Q&A with William Evans, St. Jude Children’s Research Hospital

William E. Evans is recognized for his research on the pharmacogenomics of leukemia treatment in children. His lab elucidated the pharmacodynamics of methotrexate treatment of acute lymphoblastic leukemia and discovered the genetic basis for inherited differences in the enzyme thiopurine methyltransferase and defined its role in determining the risk of hematopoietic toxicity in patients treated with mercaptopurine and azathioprine. Read his full bio.

Interview with William Evans, St. Jude Children’s Research Hospital

Q: Approximately 10% of pediatric patients with acute lymphoblastic leukemia (ALL) are not cured by current therapy because of the development of drug resistance. What are some of the known mechanisms of drug resistance, and what are the emerging therapeutics to mitigate resistance?

A: The problem of drug resistance in ALL is important for two reasons, even with an ALL cure rate of 90%, because ALL is so common, more kids die of ALL than any solid tumor. And the problem is even greater in adults, where the cure rate is only ~65%.

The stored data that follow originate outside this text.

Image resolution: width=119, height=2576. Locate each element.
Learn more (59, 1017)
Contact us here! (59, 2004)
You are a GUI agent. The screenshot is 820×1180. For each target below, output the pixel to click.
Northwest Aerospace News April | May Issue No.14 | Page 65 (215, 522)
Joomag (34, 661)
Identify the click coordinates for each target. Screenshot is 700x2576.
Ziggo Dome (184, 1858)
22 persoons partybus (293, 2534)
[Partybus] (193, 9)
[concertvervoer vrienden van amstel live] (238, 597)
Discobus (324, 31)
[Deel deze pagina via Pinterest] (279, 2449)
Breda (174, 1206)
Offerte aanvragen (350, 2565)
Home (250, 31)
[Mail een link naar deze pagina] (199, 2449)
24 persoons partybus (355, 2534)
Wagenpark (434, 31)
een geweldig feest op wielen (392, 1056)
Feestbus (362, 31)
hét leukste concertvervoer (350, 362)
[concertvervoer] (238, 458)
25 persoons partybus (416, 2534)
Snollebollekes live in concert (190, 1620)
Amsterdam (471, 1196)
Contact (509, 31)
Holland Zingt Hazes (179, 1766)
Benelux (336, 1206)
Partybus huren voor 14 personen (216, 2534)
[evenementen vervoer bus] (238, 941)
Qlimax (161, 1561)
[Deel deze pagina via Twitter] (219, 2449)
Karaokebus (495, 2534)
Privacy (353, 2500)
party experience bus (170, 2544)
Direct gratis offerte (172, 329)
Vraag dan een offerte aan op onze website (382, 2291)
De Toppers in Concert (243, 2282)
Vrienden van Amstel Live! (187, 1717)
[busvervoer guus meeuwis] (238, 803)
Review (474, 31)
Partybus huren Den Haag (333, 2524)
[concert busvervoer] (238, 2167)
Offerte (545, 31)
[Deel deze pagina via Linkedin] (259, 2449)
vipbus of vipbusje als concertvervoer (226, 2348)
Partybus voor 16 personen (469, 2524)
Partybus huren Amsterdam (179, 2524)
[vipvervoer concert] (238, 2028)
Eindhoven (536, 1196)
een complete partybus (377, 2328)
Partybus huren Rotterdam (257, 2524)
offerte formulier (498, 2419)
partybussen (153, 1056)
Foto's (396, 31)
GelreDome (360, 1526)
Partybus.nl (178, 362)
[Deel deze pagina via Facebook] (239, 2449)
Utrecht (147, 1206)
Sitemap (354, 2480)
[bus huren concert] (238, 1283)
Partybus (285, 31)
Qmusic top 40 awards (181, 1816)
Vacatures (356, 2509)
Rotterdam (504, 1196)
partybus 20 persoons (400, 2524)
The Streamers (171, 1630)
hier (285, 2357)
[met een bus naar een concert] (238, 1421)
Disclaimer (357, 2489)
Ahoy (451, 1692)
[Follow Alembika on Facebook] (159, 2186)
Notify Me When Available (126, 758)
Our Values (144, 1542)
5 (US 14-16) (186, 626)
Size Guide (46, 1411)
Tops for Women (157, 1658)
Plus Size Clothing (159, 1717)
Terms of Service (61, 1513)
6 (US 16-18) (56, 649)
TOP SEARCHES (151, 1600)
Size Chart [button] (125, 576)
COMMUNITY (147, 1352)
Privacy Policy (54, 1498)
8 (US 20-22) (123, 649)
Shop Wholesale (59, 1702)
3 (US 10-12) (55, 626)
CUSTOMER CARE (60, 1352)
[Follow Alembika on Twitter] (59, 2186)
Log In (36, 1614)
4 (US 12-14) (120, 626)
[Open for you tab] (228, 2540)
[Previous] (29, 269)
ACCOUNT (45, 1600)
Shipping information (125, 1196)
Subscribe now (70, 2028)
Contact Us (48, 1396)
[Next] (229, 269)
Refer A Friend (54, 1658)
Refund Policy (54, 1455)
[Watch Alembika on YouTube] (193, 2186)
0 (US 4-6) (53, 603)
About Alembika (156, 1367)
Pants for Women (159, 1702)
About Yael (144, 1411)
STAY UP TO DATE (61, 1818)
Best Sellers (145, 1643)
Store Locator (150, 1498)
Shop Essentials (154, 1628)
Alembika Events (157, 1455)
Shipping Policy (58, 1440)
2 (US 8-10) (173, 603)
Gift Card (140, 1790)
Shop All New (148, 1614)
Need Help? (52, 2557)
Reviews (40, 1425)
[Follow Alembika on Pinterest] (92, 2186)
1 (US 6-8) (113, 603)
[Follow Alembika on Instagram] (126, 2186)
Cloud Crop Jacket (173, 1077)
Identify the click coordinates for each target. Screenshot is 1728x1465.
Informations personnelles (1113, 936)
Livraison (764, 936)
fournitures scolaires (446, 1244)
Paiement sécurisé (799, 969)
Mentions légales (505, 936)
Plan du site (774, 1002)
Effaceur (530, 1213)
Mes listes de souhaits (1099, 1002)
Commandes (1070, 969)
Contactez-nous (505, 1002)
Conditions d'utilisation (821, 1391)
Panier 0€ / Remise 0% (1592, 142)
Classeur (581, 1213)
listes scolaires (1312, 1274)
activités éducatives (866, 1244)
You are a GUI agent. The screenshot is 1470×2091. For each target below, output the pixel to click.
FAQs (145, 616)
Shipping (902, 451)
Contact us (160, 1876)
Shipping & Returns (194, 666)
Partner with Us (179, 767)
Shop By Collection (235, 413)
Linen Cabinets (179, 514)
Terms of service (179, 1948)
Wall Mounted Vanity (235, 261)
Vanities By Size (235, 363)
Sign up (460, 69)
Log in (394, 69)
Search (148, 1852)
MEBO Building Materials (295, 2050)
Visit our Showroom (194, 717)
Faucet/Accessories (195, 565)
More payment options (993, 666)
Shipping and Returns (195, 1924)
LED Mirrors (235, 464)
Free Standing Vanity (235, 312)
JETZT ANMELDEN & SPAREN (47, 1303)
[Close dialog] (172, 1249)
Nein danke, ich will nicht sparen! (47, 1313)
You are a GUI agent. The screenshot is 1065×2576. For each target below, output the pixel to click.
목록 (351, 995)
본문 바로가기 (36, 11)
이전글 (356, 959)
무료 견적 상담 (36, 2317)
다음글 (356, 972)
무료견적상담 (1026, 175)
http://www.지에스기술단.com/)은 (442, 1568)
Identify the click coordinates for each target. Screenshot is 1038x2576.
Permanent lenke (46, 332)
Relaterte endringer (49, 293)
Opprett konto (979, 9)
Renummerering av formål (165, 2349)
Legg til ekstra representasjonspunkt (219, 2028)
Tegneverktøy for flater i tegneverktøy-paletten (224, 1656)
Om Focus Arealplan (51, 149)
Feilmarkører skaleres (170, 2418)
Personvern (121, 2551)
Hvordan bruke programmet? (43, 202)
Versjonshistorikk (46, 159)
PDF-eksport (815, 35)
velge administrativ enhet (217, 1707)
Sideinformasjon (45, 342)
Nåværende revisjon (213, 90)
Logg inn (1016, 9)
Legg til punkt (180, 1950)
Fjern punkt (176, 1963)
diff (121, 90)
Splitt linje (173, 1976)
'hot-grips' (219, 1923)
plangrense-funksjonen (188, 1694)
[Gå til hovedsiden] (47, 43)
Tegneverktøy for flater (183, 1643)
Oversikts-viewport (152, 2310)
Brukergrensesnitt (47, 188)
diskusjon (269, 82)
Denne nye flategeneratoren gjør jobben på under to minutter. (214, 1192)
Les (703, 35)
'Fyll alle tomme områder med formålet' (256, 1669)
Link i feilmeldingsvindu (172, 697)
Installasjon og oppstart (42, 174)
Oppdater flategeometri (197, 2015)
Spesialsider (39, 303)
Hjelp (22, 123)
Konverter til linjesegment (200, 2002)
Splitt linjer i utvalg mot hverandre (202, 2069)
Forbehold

Patients whose ALL cells exhibit de novo resistance have a significantly lower probability of cure, and additional patients are not cured because their leukemia acquires resistance during treatment. We know that de novo resistance to glucocorticoids is a strong predictor of a poor outcome, and there are now over 30 genes that have been linked to glucocorticoid resistance. Inactivating mutations in the gene (NR3C1) encoding the glucocorticoid receptor (GR) are very rare, but have a strong effect on glucocorticoid resistance. Much more common are mutations in genes that down regulate the GR or up-regulation of genes that cleave the GR (e.g., CASP1) or genes encoding pro-apoptotic proteins (BAK1).

Several of these mechanisms lead to up-regulation of the pro-apoptotic gene BCL2, and recent studies have shown that these mechanisms of glucocorticoid resistance can be mitigated by concomitant treatment with a BCL2-inhibitor (e.g., venetoclax).

Q: What are the current strategies to reduce acute and chronic toxicities of therapy, and to improve quality of life of patients with ALL during and after treatment?

A: One overarching strategy is to minimize treatment with modalities that can produce acute or persistent adverse effects, such as the removal of CNS irradiation to avoid neurological toxicities, and the removal of drugs like teniposide that cause second malignancies, or minimization of treatment with cardiotoxic agents like anthracyclines. We are now also using preemptive germline genotyping for genes that have been shown to influence the effects of medications used to treat children with ALL, which allows us to avoid adverse drug effects (see Relling and Evans, Nature, 2015). These genes include TPMT, NUDT15, CYP2D6, CYP2C9, G6PD and others with CPIC guidelines, which we have implemented preemptively using clinical decision support tools.

Q: You have been with St. Jude since 1972. What are some of the biggest changes in the research and the treatment of childhood cancers that you have seen?

A: Technology has had the largest impact, no question. We are now able to sequence entire genomes at a rate and cost that is orders of magnitude faster and cheaper than just 20 years ago, something we could not even contemplate in 1972. One impact is that we once referred to acute lymphoblastic leukemia as if it were one disease, where now it is subdivided into 12+ distinct subtypes based on genomic analyses, and this alters treatment. This coupled with markedly enhanced computational horsepower has enabled us to move whole genome, transcriptome and exome sequencing to the frontlines of diagnostics for each patient at SJCRH. Advances in pharmacogenomics, which was anticipated but uncertain 40 years ago, have made this a central component of precision medicine of childhood cancers. There are many other technical advances impacting childhood cancers, including “targeted” medications (e.g. dasatinib) and more targeted radiation therapy (e.g., protons).